I rituali di team sono:
1. wake-up meeting: un incontro breve nella prima mattinata dove tutti i partecipanti elencano gli obiettivi di giornata, i risultati ottenuti nella giornata precedente e se ci sono delle problematiche da risolvere;
2. consuntivazione: la consuntivazione è l’attività di definizione degli obiettivi raggiunti a fine giornata tra il singolo e il suo responsabile;
3. coffe-time: è un momento socialità del team per ricreare le relazioni tra i singoli, prevalentemente utilizzato per discussioni al di fuori dell’ambito lavorativo;
4. retrospettiva: è un’attività infrasettimanale che permette la pianificazione e il miglioramento degli obiettivi del team e dei singoli, eventualmente facendo dei cambiamenti.

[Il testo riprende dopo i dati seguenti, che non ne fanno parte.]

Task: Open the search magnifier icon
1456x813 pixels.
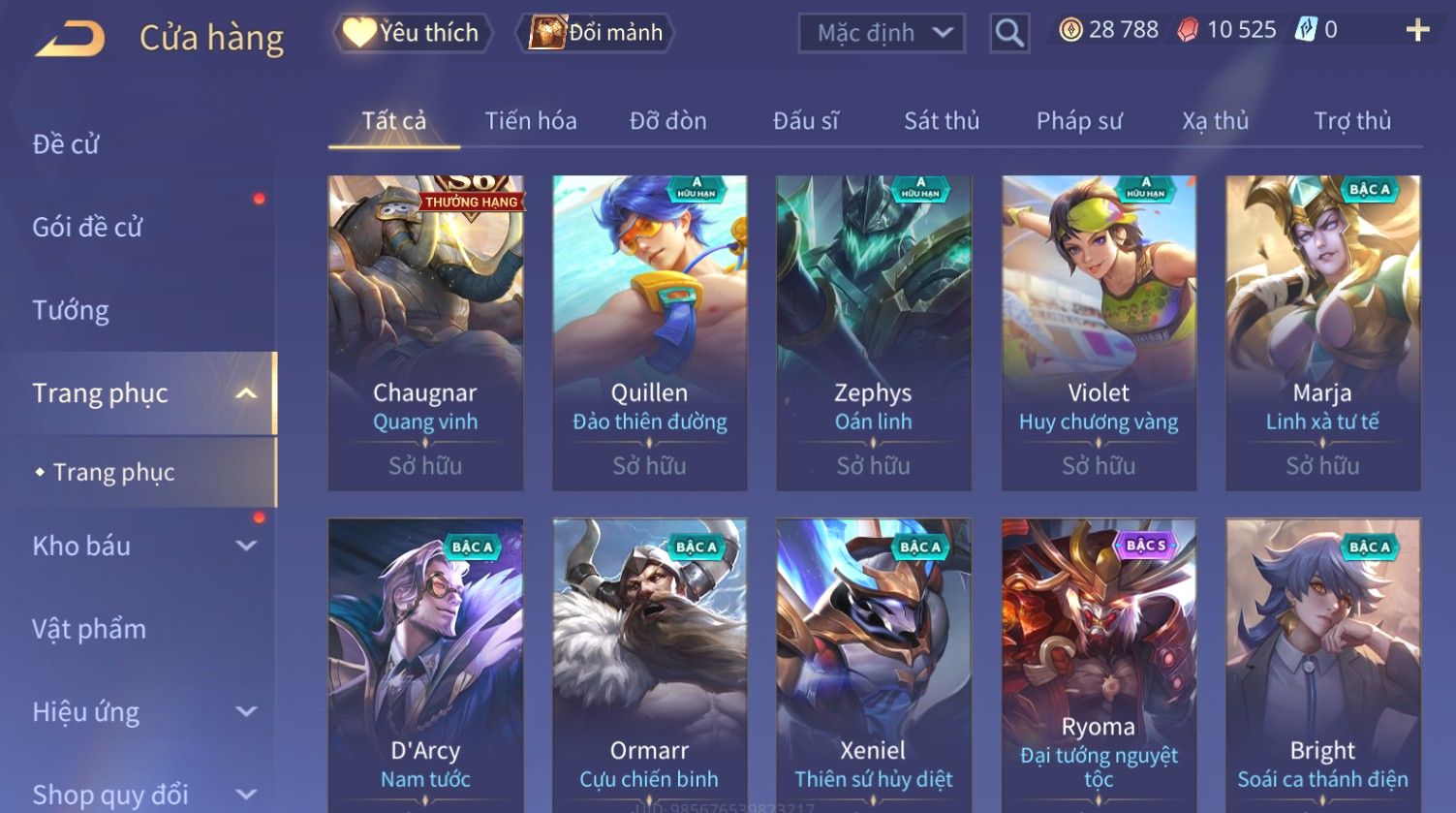Action: pyautogui.click(x=1008, y=34)
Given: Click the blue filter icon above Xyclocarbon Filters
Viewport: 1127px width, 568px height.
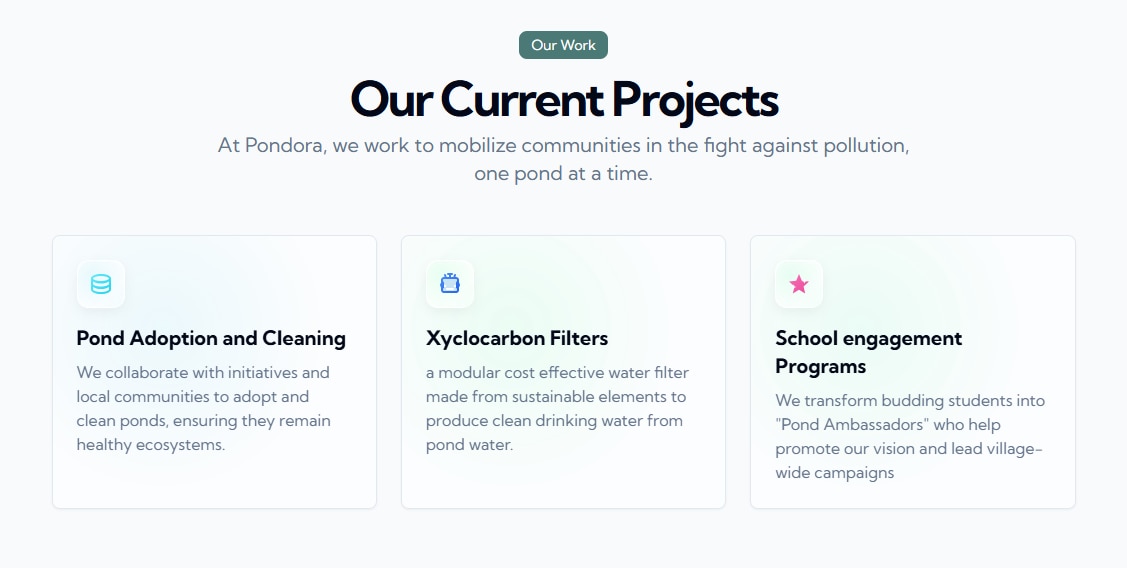Looking at the screenshot, I should (x=450, y=284).
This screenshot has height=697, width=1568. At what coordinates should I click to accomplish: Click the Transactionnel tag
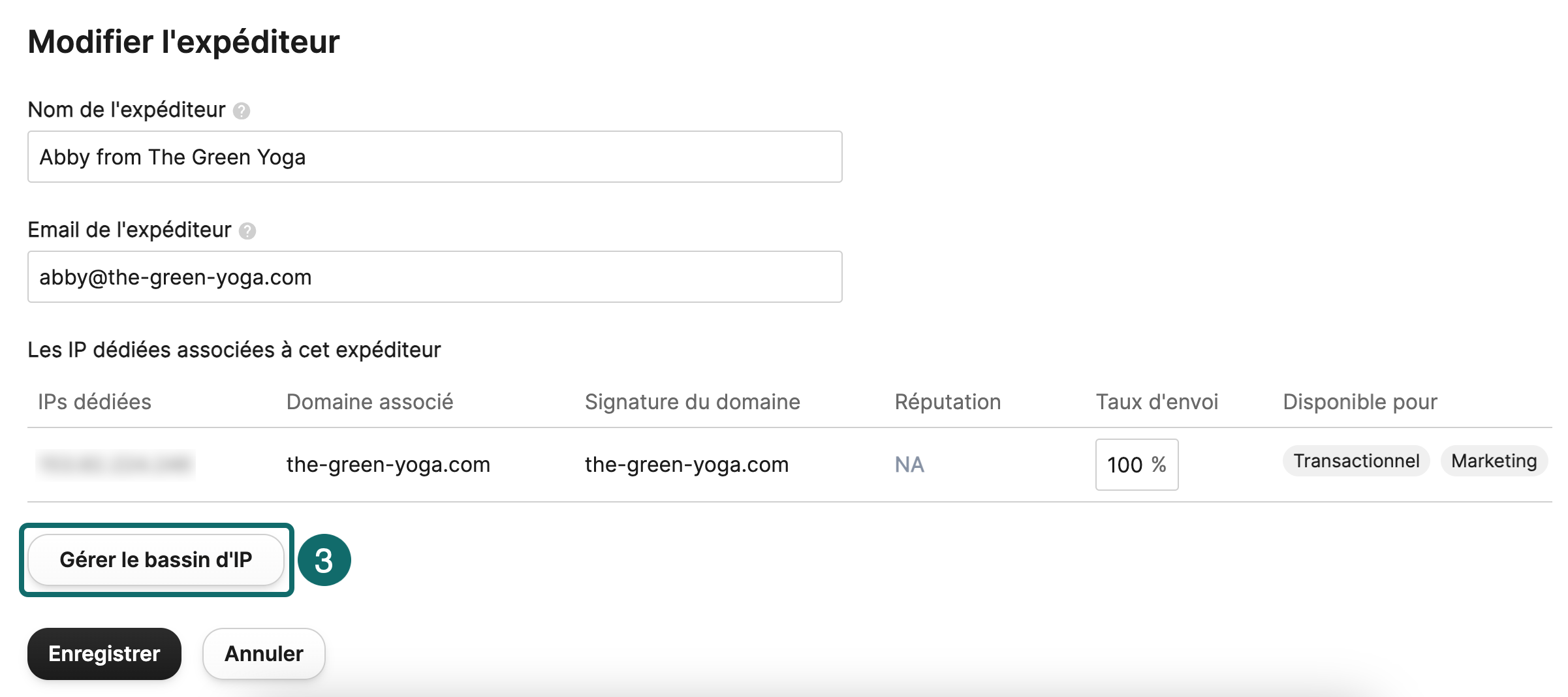tap(1356, 461)
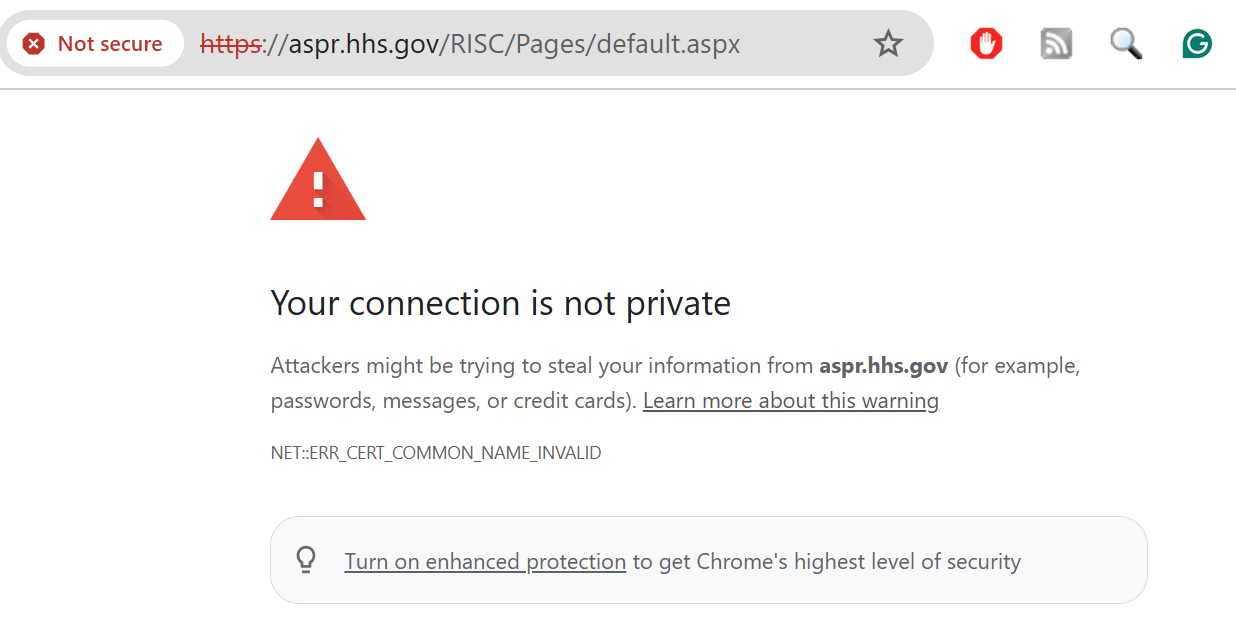
Task: Click the struck-through https in the URL
Action: (x=230, y=44)
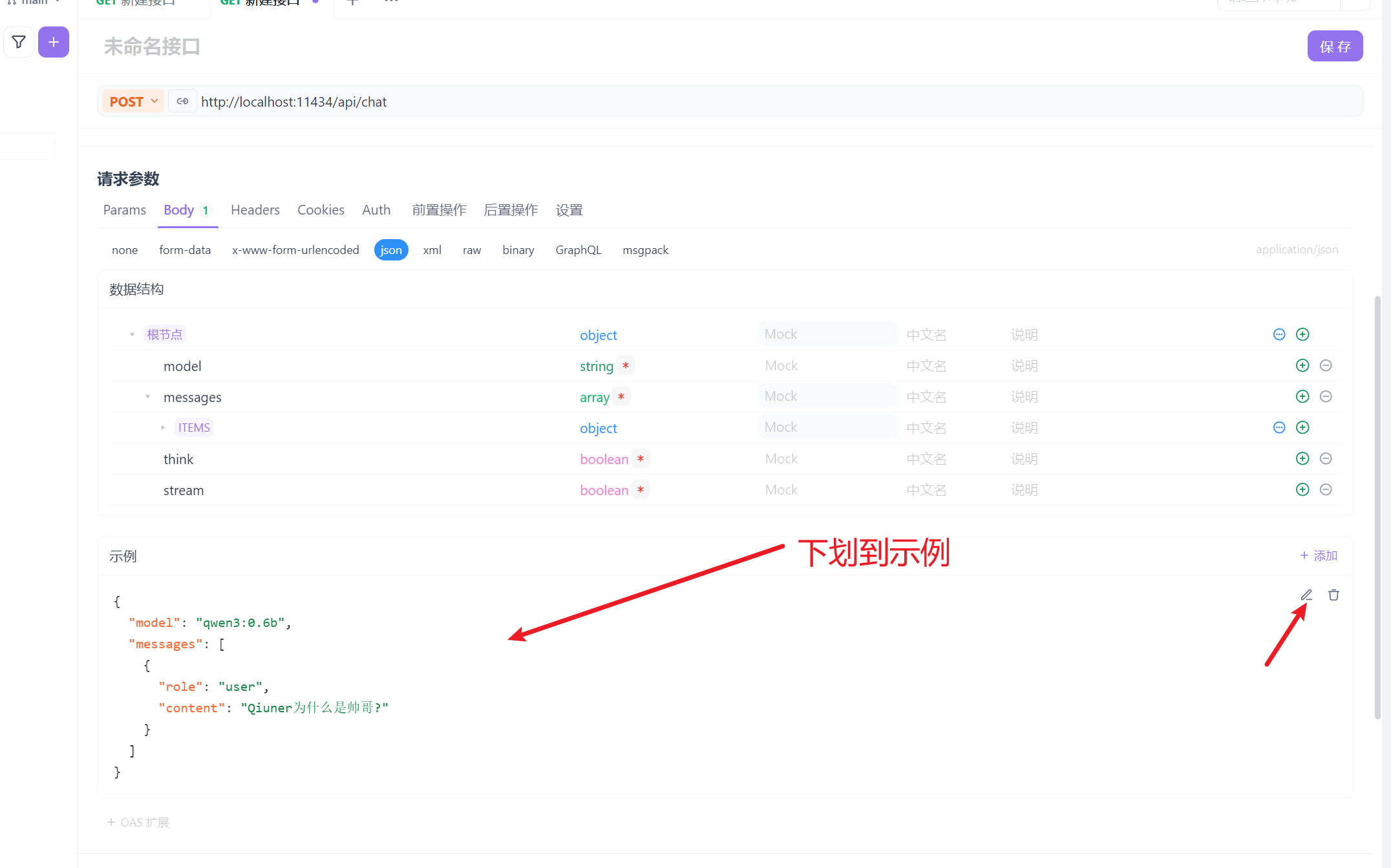
Task: Delete the example with trash icon
Action: (1333, 595)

I rituali personali, invece, sono:
1. programmazione: definire le attività da svolgere nel breve periodo;
2. smart task: creare degli slot in cui andare a definire le attività da svolgere attraverso una “to do list” condivisa con il team, così dar permettere agli altri di vedere ciò che si sta facendo;
3. andiamo a lavorare: ricreare una routine lavorativa che permette di massimizzare l’attenzione;
4. ripianificare: fare il punto sulla situazione durante la giornata, sugli obiettivi che ci si era posti e che, eventualmente, bisogna modificare.

Tutti questi rituali sono collegati a degli indicatori che devono avere una declinazione locale e devono essere in grado di impostare gli obiettivi del singolo: pochi, specifici e controllabili dall’individuo.